DEVA deputy launches campaign for free drinking fountains in schools

Turkey's opposition Democracy and Progress Party (DEVA) Istanbul deputy Evrim Rızvanoğlu on Jan. 19 urged setting up free drinking water fountains in schools as part of her party's campaign, highlighting the financial and environmental costs of buying bottled water.

Ceren Bayar / Gazete Duvar 

Evrim Rızvanoğlu, the Istanbul deputy of Turkey’s opposition Democracy and Progress (DEVA) Party, has urgedsetting up drinking water fountains in schools and eliminate single-use plastics as part of her party’s campaign.

Rızvanoğlu highlighted the cost of buying bottled water for families and suggested the Turkish parliament could lead by example if it implemented a water filtration system. 

The project emerged as the party heard complaints from parents regarding the cost of water. Parents said that children had to refill their bottles with tap water, which Rızvanoğlu described as a missing fundamental necessity. She also cited the valuable work done by the Deep Poverty Network in providing free lunches to children.  

The deputy stated that a two-children family’s monthly water expense was 420 Turkish liras (15 dollars) each month, which was a burden for low-income families. She added that water fountains were a necessity to provide free and clean water to students in Turkey. 

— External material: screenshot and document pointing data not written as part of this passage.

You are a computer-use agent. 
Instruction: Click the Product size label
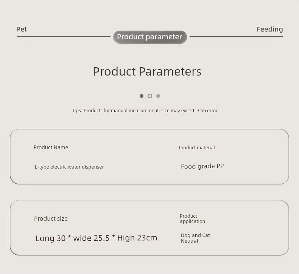click(x=51, y=218)

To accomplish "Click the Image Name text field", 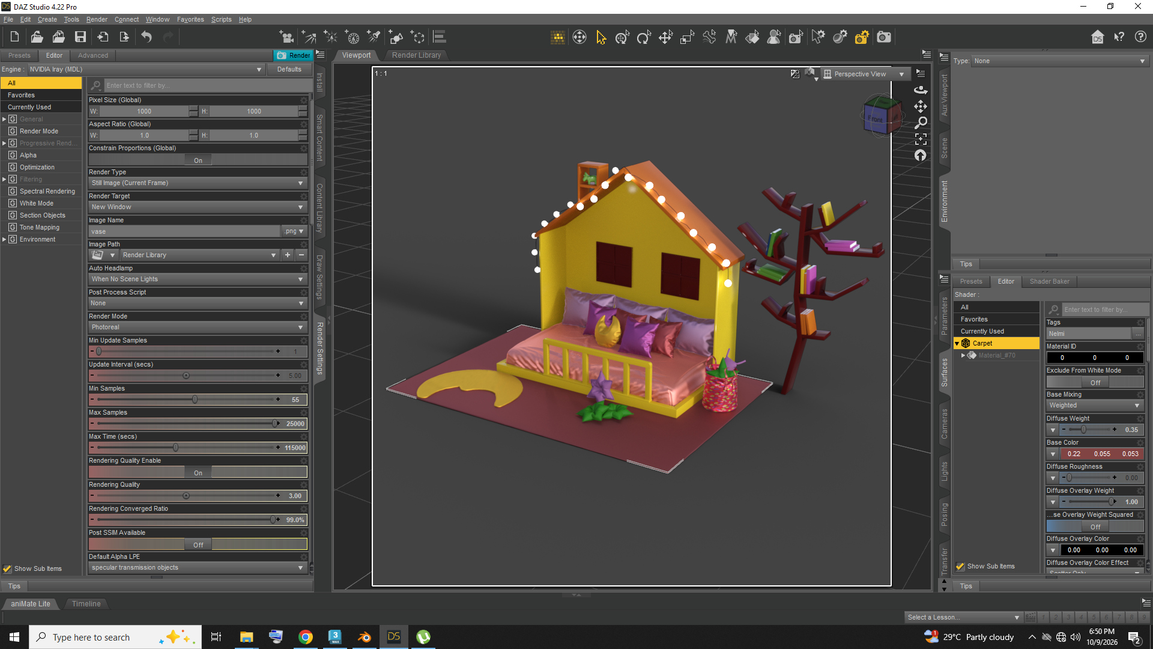I will 185,231.
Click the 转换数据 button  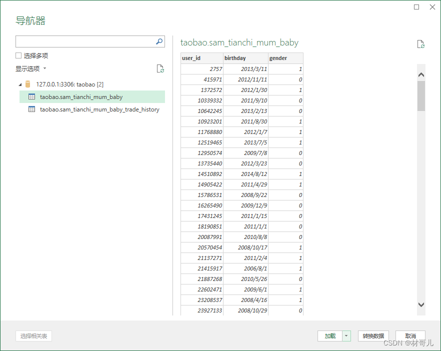(x=373, y=336)

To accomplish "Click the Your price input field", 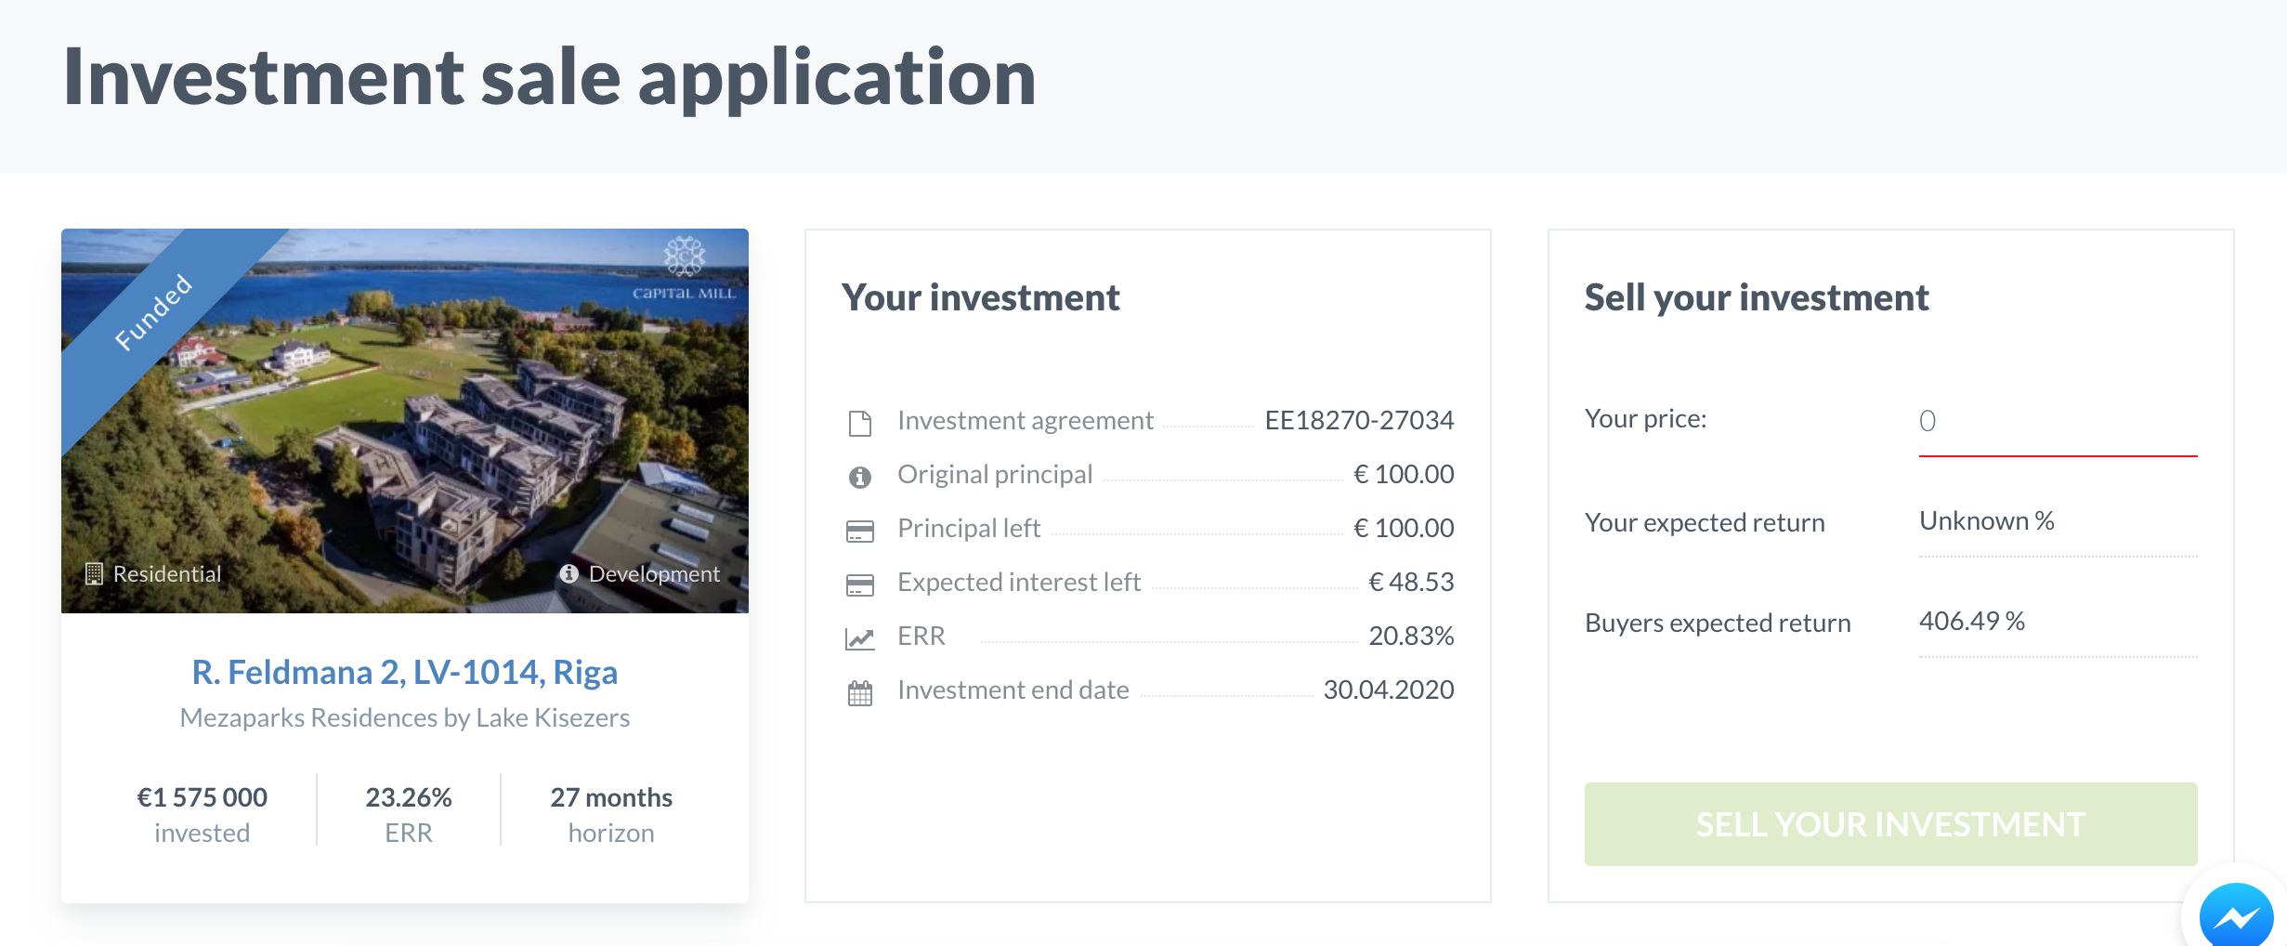I will [2058, 422].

Currently, only one public school in the Edirne province in Turkey’s Thrace region has a drinking water fountain. Rızvanoğlu shared details about the pilot model they plan on establishing in a school in Istanbul’s Beyoğlu district. “We want to show that it is not difficult to establish drinking water fountains with a purifying system,” she said. 

DEVA Party is also in preparation for a bill to reduce plastic use in Turkey, stated Rızvanoğlu. She suggested that the Parliament could be the first to eliminate the use of single-use plastic in Turkey, and pointed to similar practices in Europe. 

Rızvanoğlu indicated that DEVA Party has done research towards the ultimate goal of potable urban tap water. “Yes the budget is considerable, but it is doable,” concluded the deputy.